Israel, Palestinians on alert for Gaza pullout
By Jeffrey Heller
JERUSALEM (Reuters) – Israeli and Palestinian forces were
ordered to move into position on Sunday to secure the impending
evacuation of Jewish settlements in the Gaza Strip.
“From Sunday morning, Israeli police are going to be on
their highest alert,” national police commissioner Moshe Karadi
said, announcing a series of roadblocks in southern Israel to
block pullout opponents from slipping into Gaza settlements.
A Palestinian task force was also due to deploy in areas
near the settlement enclaves to prevent any attempt by
Palestinian militants to disrupt an evacuation scheduled to
begin on Wednesday.
Palestinian Interior Minister Nasser Youssef instructed the
security forces to raise their “level of readiness” to 100
percent, his ministry said on Saturday.
Israel intends on Monday to issue eviction notices in all
21 settlements in Gaza and four of 120 in the West Bank under
Prime Minister Ariel Sharon’s plan, enshrined in law, to
“disengage” from occupied areas he regards of little security
value.
The 9,000 settlers ordered out will have a 48-hour grace
period to leave before unarmed Israeli evacuation squads arrive
early on Wednesday to remove any holdouts.
“Our prayers will save us,” said Benny Cohen, 55, of the
Gaza settlement of Neve Dekalim.
The settlement’s synagogues were filled with worshippers
late on Saturday reading from the Book of Lamentations on the
Jewish fast day of Tisha B’Av, when the devout mourn the
ancient destruction of Jerusalem’s two biblical Temples.
“Tonight is tinged with sadness and future generations will
look at this day with awe,” said Yohanan Abramovich, 19, a West
Bank settler who managed to reach Neve Dekalim despite a
month-old army entry ban on non-residents.
ISRAELI POLICE CHIEF BELIEVES PULLOUT WILL BE PEACEFUL
In an interview on Israel’s Channel Two TV on Saturday,
Karadi said some 3,000 settler supporters had made it to Gush
Katif, the largest Gaza settlement bloc, despite the closure.
“I believe that ultimately the evacuation and the protests
will end without casualties,” Karadi said.
Thousands of Israeli police and soldiers, divided into
16-member squads, have been training for weeks — including in
mock settlements — on the best way to face down defiance
peacefully and carry away recalcitrant settlers.
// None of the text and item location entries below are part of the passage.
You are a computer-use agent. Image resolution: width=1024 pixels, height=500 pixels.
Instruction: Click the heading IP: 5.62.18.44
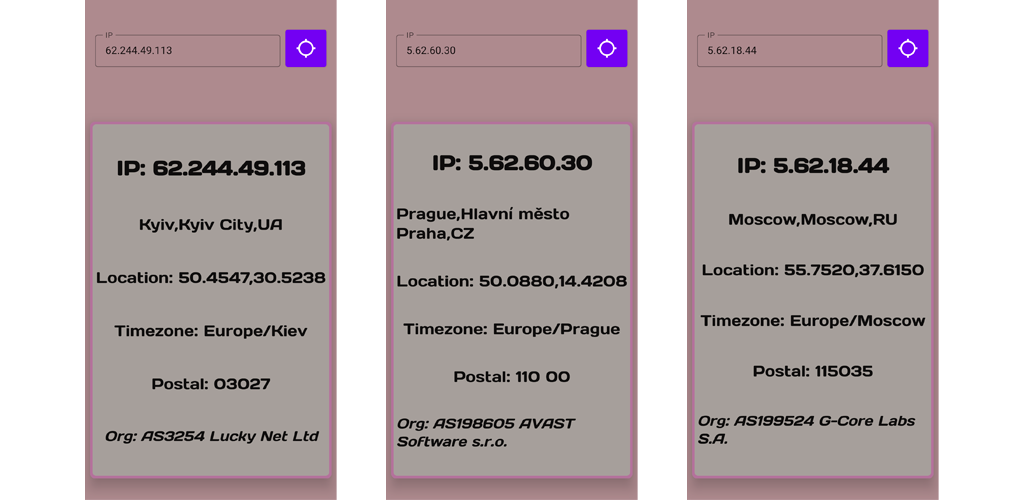pyautogui.click(x=813, y=166)
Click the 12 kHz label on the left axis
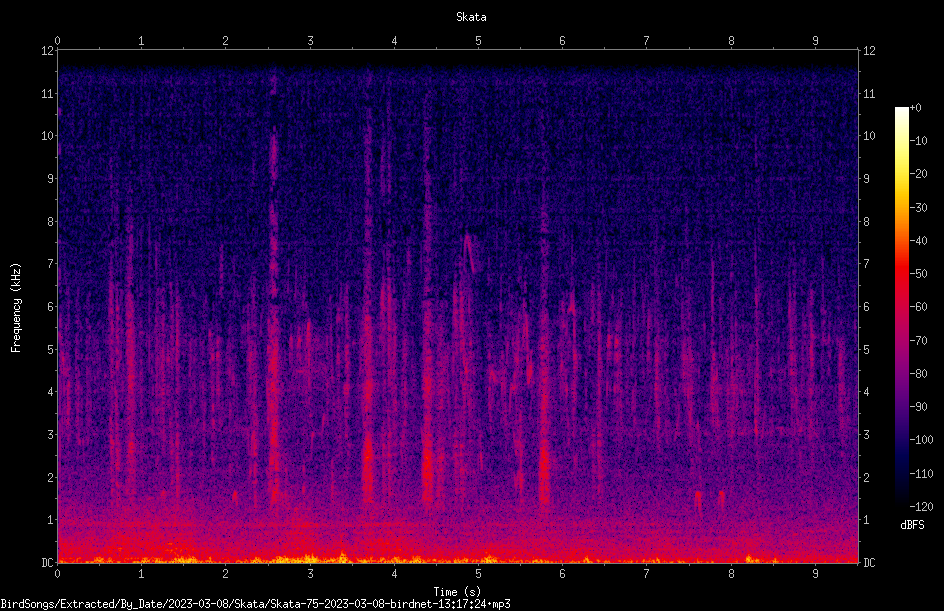 pyautogui.click(x=47, y=51)
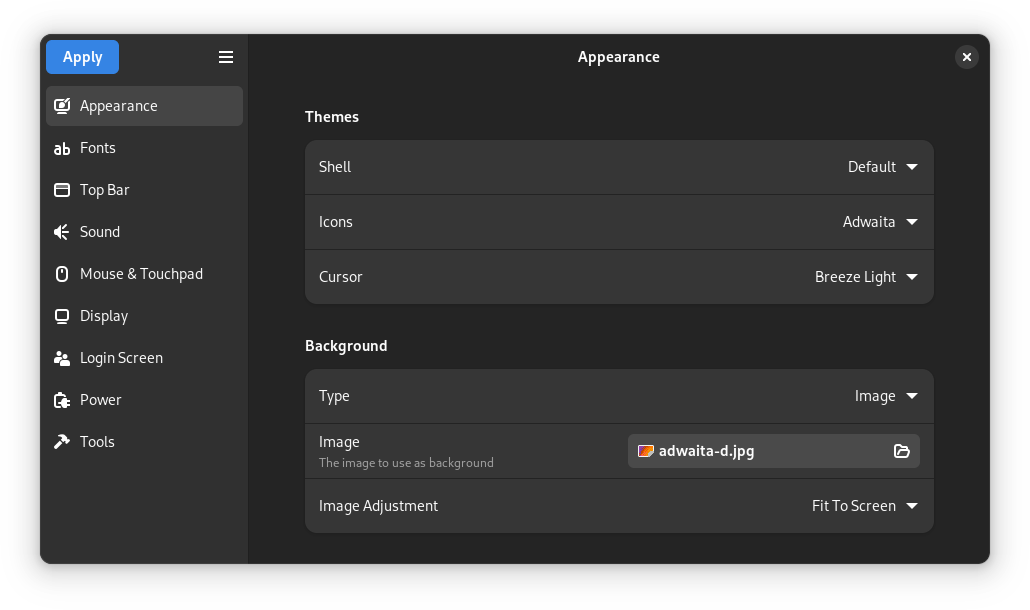Close the settings window
The image size is (1030, 610).
pos(966,57)
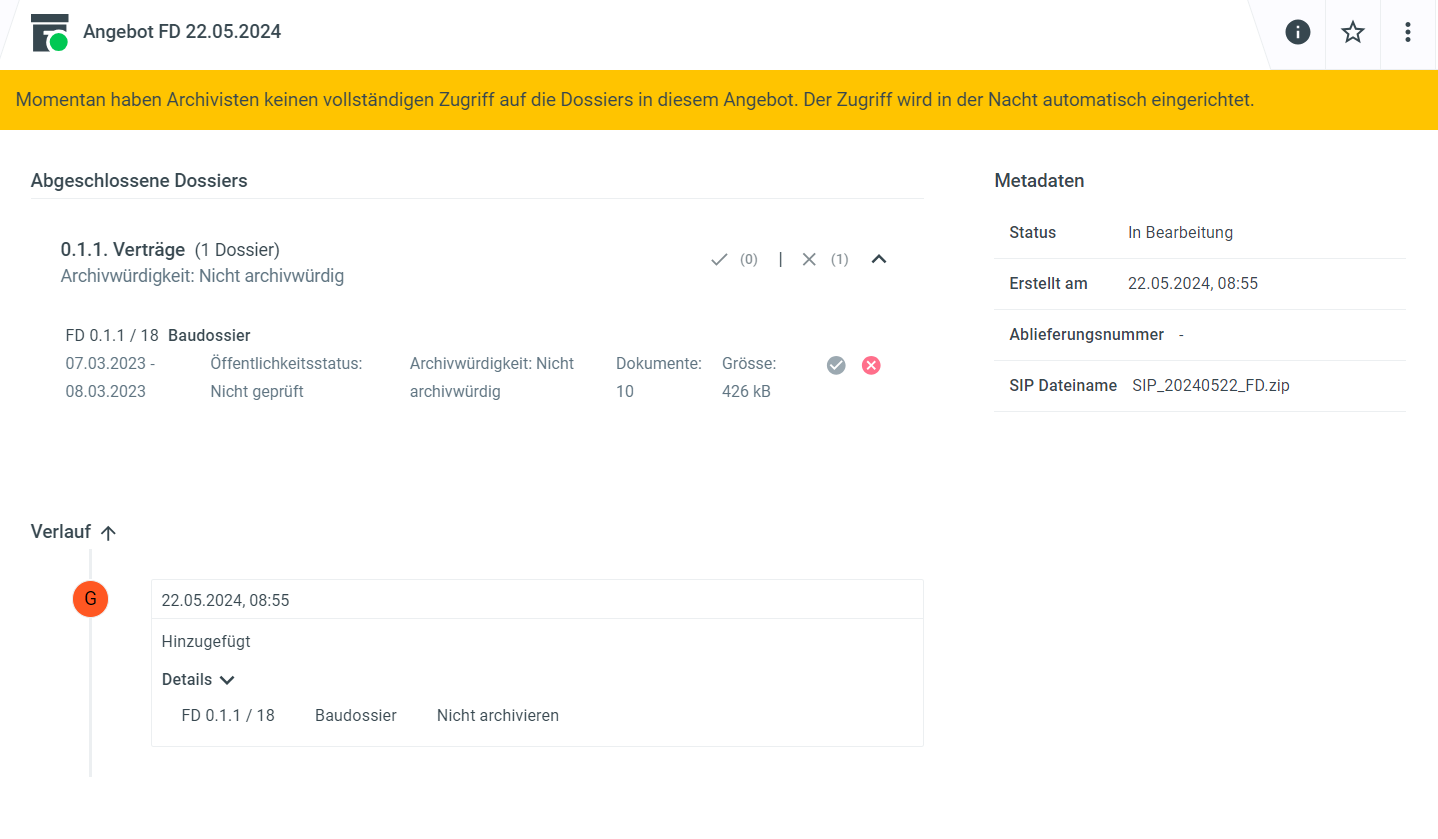1438x839 pixels.
Task: Open the info panel icon
Action: point(1297,32)
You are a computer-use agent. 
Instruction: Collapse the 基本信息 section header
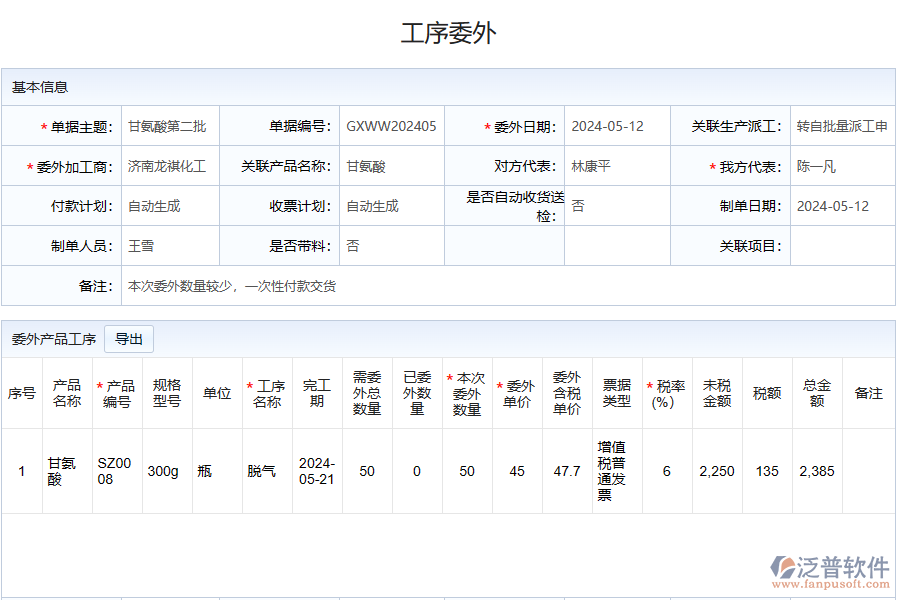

Karadi said the government would likely decide on Monday
which settlements would be evacuated first in an operation a
senior official estimated would be completed by September 4.
Government figures show more than half of the settlers due
to be removed have applied for state compensation, a sign they
intend to leave quietly.
Once the settlers are out, Israeli bulldozers will demolish
their homes under a deal with the Palestinian Authority, which
wants to build high-rise housing to ease crowded conditions in
densely populated Gaza, where 1.4 million Palestinians live.
Palestinians welcome the withdrawal but fear the plan is a
ruse to trade tiny Gaza for much of the occupied West Bank,
where 230,000 settlers and 2.4 million Palestinians live, and
deny them the state they seek. The World Court describes the
Israeli settlements as illegal. Israel disputes this.
In Arab East Jerusalem, thousands of Israeli police
deployed to head off any clashes between Muslims and observant
Jews praying on Tisha B’Av at the Western Wall, adjacent to a
mosque compound known to Muslims as Haram al-Sharif and to Jews
as Temple Mount.
Violence at the holy site could inflame religious and
political passions at a time when both Israel and the
Palestinian Authority are hoping for a smooth Gaza withdrawal.